As a commonly used material that contacts food, polyethylene glycol terephthalate (PET) may interact with food, and since certain components can migrate, this has become a food safety concern. This study aims to investigate the genotoxicity of PET acetic acid migration solution and its toxic mode of action using an in vivo multi-endpoint genotoxicity evaluation system and quantitative liver proteomics analysis. Forty-eight male Sprague–Dawley rats were randomly divided into eight groups: the PET acetic acid migration solution group, the acetic acid group, the phosphate-buffered saline (PBS) control group, the N-ethyl-N-nitrosourea (ENU) positive control group, and their corresponding satellite groups. PBS and ENU were administered by gavage, while the PET acetic acid migration solution and acetic acid were administered orally in the drinking water. The exposure duration was 35 days, followed by a recovery period of 15 days. The PET acetic acid migration solution can cause heart, liver, and kidney injury in rats.
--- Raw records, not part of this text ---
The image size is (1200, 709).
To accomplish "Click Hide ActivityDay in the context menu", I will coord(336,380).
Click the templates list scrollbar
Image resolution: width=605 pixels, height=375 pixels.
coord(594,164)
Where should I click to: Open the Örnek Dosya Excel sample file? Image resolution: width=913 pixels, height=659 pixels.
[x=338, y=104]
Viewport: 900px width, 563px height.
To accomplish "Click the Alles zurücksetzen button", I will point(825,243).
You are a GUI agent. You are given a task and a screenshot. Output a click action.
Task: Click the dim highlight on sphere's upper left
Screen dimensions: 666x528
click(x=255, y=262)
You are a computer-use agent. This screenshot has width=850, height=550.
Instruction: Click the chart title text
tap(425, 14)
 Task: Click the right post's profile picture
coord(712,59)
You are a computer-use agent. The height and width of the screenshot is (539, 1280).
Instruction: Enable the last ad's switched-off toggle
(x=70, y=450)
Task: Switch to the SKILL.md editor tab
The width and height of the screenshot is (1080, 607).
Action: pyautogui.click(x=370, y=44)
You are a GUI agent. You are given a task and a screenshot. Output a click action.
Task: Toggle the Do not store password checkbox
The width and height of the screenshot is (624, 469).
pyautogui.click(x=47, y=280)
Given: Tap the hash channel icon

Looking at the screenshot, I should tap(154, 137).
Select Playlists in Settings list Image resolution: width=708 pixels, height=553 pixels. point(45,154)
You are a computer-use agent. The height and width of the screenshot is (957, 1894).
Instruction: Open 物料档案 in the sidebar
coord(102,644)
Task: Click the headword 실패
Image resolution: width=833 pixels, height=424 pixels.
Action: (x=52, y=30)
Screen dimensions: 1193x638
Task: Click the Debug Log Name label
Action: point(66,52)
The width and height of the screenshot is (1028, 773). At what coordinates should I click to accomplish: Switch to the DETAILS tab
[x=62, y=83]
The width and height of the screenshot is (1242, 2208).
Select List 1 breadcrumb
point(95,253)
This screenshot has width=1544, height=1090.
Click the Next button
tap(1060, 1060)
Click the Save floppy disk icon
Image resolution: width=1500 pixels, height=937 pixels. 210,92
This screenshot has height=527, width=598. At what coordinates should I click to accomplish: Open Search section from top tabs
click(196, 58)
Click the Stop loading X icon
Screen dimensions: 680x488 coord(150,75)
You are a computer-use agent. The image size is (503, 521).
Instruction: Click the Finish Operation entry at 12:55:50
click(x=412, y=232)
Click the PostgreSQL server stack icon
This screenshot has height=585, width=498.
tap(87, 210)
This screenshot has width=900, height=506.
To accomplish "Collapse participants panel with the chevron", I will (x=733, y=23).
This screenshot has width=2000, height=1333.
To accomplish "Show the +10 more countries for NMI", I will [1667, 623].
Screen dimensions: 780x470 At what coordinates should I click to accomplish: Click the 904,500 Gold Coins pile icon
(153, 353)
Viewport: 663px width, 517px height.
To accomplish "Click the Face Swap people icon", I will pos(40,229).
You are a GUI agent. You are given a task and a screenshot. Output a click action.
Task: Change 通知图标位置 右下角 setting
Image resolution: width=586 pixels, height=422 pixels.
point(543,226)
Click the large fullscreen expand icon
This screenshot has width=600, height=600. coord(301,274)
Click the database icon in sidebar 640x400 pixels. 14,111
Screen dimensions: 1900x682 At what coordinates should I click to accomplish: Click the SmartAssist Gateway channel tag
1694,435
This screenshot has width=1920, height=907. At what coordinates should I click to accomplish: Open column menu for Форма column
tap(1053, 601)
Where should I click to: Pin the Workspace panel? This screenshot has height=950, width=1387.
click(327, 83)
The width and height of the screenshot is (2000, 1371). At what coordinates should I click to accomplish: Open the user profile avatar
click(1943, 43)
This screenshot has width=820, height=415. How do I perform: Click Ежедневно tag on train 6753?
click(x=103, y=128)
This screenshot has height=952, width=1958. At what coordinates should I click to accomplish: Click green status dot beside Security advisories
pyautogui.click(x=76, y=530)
On the 15th day, mutations were seen in the Pig-a gene test. On the 35th day, DNA damage was observed in peripheral blood and liver cells. Gene ontology (GO) analysis of the liver proteomics revealed enrichment in DNA metabolism and binding processes, while Kyoto Encyclopedia of Genes and Genomes (KEGG) analysis highlighted the DNA replication pathway. Immunohistochemical analysis demonstrated a significant increase in 8-hydroxydeoxyguanosine (8-OHdG) and a decrease in single-stranded-binding (SSB) protein in the PET acetic acid migration solution group. In summary, the PET acetic acid migration solution has the potential to induce DNA damage, possibly by inhibiting DNA replication and DNA repair pathways. However, the likelihood of genetic toxicity is low.